賀々女(読み)かがじょ

朝日日本歴史人物事典 「賀々女」の解説

賀々女

生年生没年不詳
南北朝室町時代初期,紺染触媒に使う 紺灰商売の京都での営業独占権を持った大商人のひとり。加々女とも。長坂口紺灰座は4流あり,そのひとつがこの賀々女流といわれている。おそらく京都の紺灰商売の4分の1の独占権を持っていたものと推定される。紺灰は丹波栗木灰が最も良質といわれるが,その木灰を丹波の商人が運んでくるのを長坂口で受け取り,京都の染物業者に売る紺灰商売を貞治4/正平20(1365)年に相続して,他商人の売買を禁じるという,本所の掃部頭中原師胤などの御教書を得ている。
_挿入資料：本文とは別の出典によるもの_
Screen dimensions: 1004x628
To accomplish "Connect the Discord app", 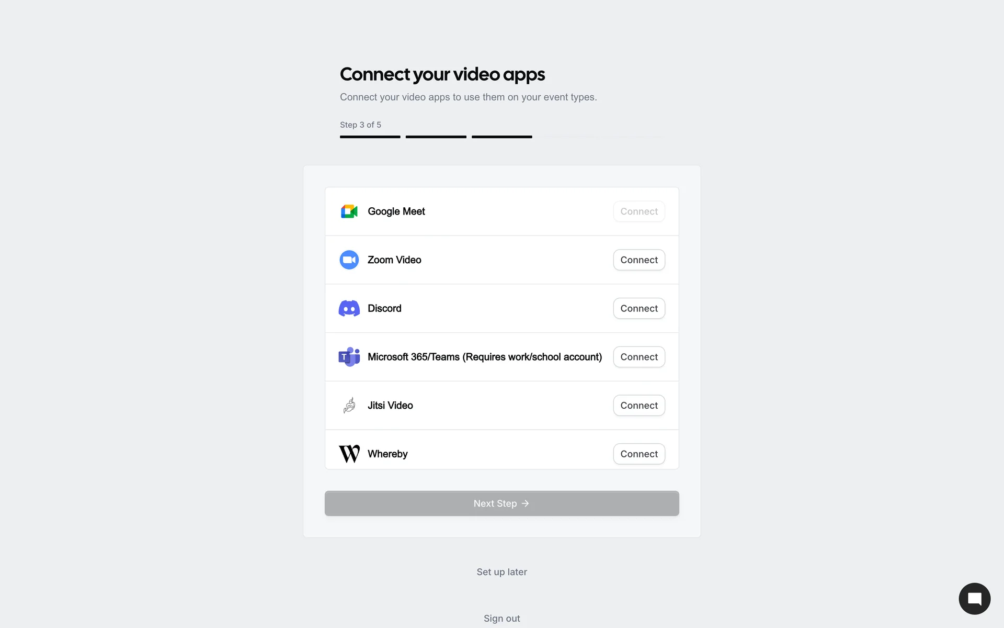I will [x=639, y=308].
応永16(1409)年にその権利を「としより候により」娘のねね女に譲っている。44年間もの間,商売をしていたことがわかる。ねね女(法名ちゃうしん)の夫ちゃうけんは,佐野又三郎重隆の曾祖父である。佐野家は京都の豪商で寛永文化人の灰屋紹由・紹益の家であり,その豪富は,賀々女,ねね女の紺灰商売で築かれたといってよい。<参考文献>脇田晴子『日本中世商業発達史の研究

(脇田晴子)

出典 朝日日本歴史人物事典:(株)朝日新聞出版朝日日本歴史人物事典について 情報

デジタル版 日本人名大辞典+Plus 「賀々女」の解説

賀々女 かがじょ

?-? 南北朝-室町時代の商人。
貞治(じょうじ)4=正平(しょうへい)20年(1365)京都長坂口の紺灰(こんばい)(紺染の触媒につかう木灰)座の商家をつぎ,営業独占権をもつ四座のひとつをしめた。応永16年座を娘のねね女にゆずった。加々女ともかく。